Un paese ricco da morire

REPUBBLICA DEMOCRATICA DEL CONGO

 

Le parole del titolo sono una citazione dell’attivista congolese John Mpaliza, una contraddizione che ci invita a riflettere e deve rimanere incisa nella nostra mente.
Si ricorda per non dimenticare, anche quando le vicende si ripetono e diventano routine del già lo sapevamo. E’ un dovere della memoria perché tutto non scada nell’indifferenza.
Le ultime notizie tratte dal giornale Nigrizia, ci raccontano del Congo belga come di un Paese che si posiziona al primo posto per il movimento di sfollati interni superando la Siria. Il fenomeno riguarda soprattutto il Nord Kivu con 837.000 persone che abbandonano la regione in cui vivono per spostarsi in luoghi della nazione più sicuri. Le risorse minerarie e naturali che fanno gola principalmente alle industrie elettroniche di tutti i paesi sviluppati, come ben sappiamo, stanno alla base dei conflitti.
Eppure qualcosa si è mosso, ma a quanto pare non è servito: il regolamento approvato ad aprile dall’Unione europea sui minerali insanguinati si rivela molto fragile in quanto le lobbies lo controllano e nello stesso tempo è stato categoricamente rifiutato dal neopresidente degli USA Trump.
Così continuano gli esodi e la violazione dei diritti umani miseramente franati in fosse comuni dove sono sepolti centinaia di civili.

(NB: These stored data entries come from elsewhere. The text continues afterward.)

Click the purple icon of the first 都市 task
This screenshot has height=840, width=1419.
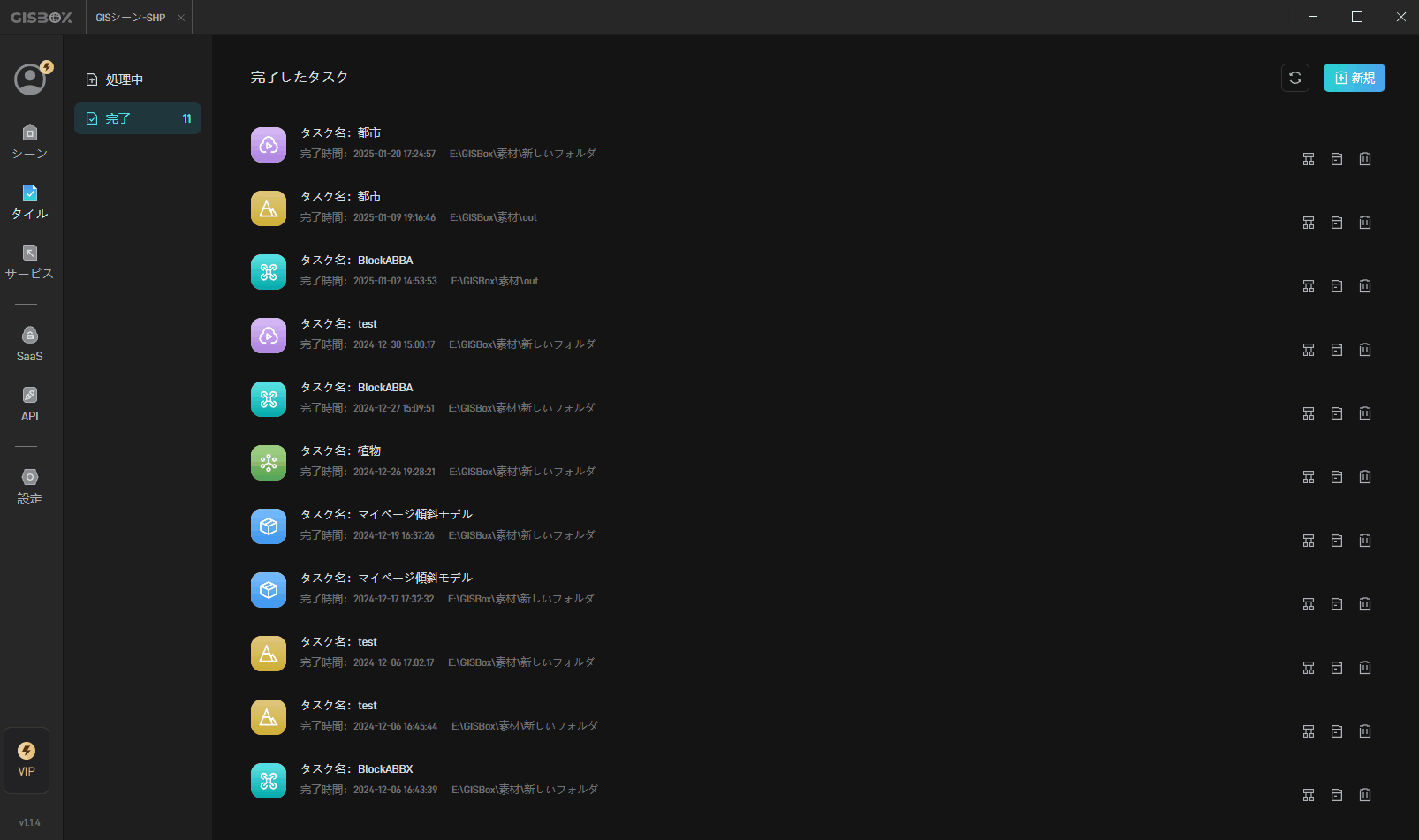[x=269, y=145]
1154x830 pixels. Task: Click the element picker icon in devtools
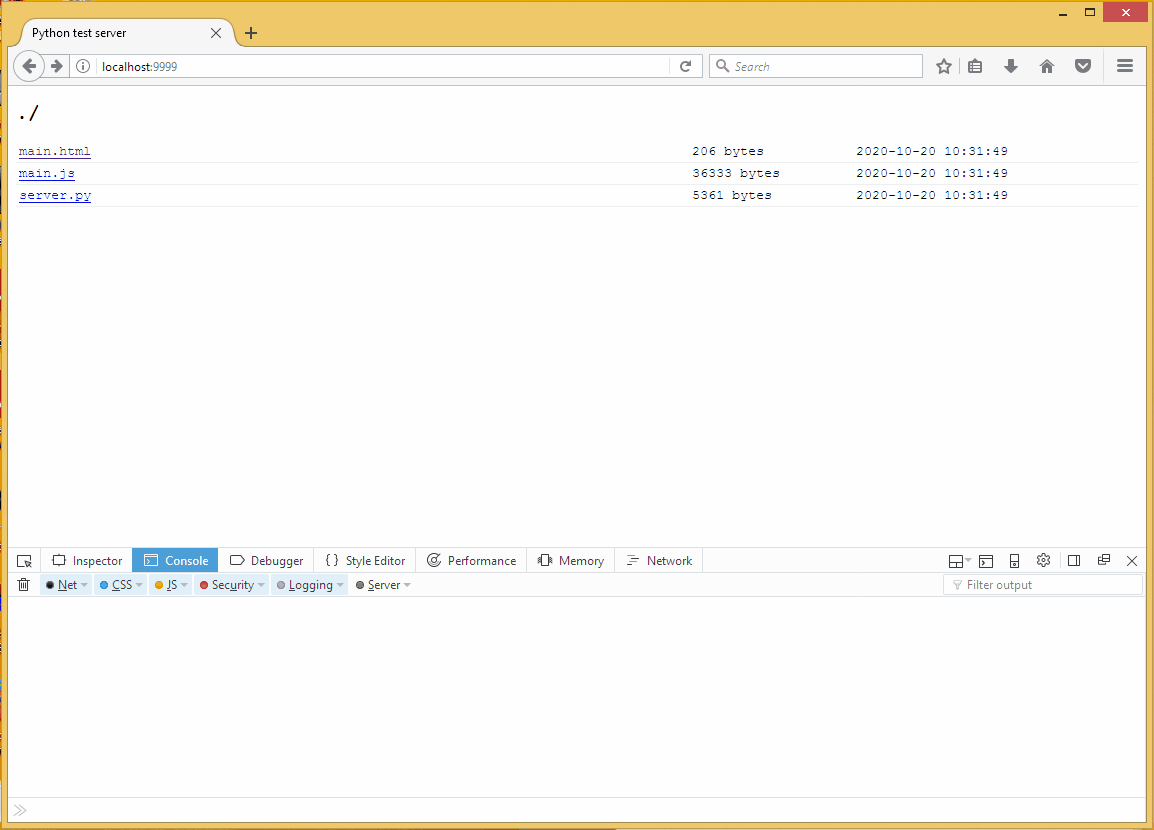[x=25, y=561]
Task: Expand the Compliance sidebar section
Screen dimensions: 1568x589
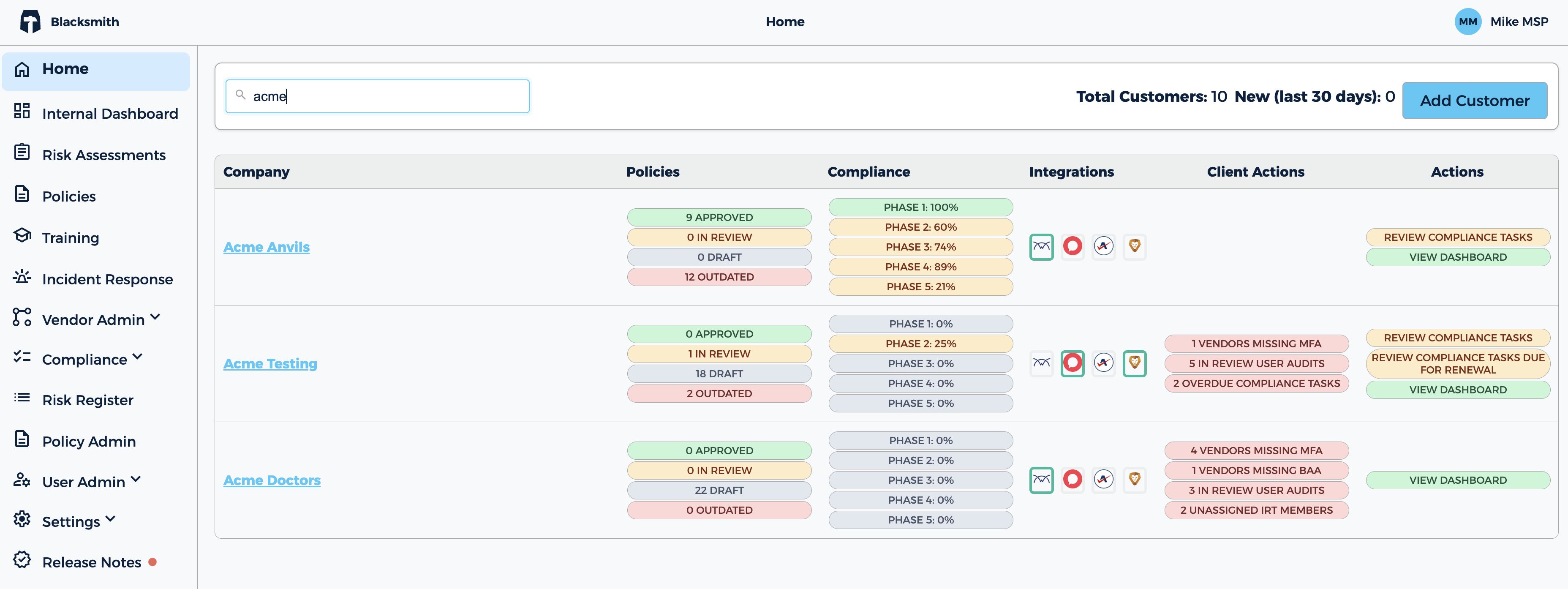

Il tutto sotto gli occhi di una Monuc, la cui presenza rivelatasi quasi inutile, sta diminuendo per decisione dell’ ONU. Il Congo è abbandonato a se stesso, ad un governo, peraltro di transizione, incapace e sottomesso a quelle nazioni che favoriscono l’instabilità politica, la corruzione e le lotte endemiche per agire indisturbate e rubarne senza ritegno le immense ricchezze.
Un’inquadratura fissa, una situazione di stallo che preoccupa sempre di più e si unisce a quelle della Siria, dell’Iraq, dell’Afghanistan e a quella dei profughi che sempre più numerosi solcano il Mediterraneo raggiungendo la terra promessa dopo inimmaginabili tormenti e perdendo, in molti casi, i propri cari o i compagni, inghiottiti dal mare.
I missionari chiedono una preghiera, la offriamo volentieri nella certezza che non rimarrà vana perché dall’alto un orecchio attento l’ascolterà. Tuttavia per essere efficace è necessario che tutti ancora una volta ci sforziamo di vivere nella consapevolezza che ricordare quaggiù significa tendere le mani e accogliere chi fugge dalla morte per cercare speranza, perché altro sangue non sia più versato.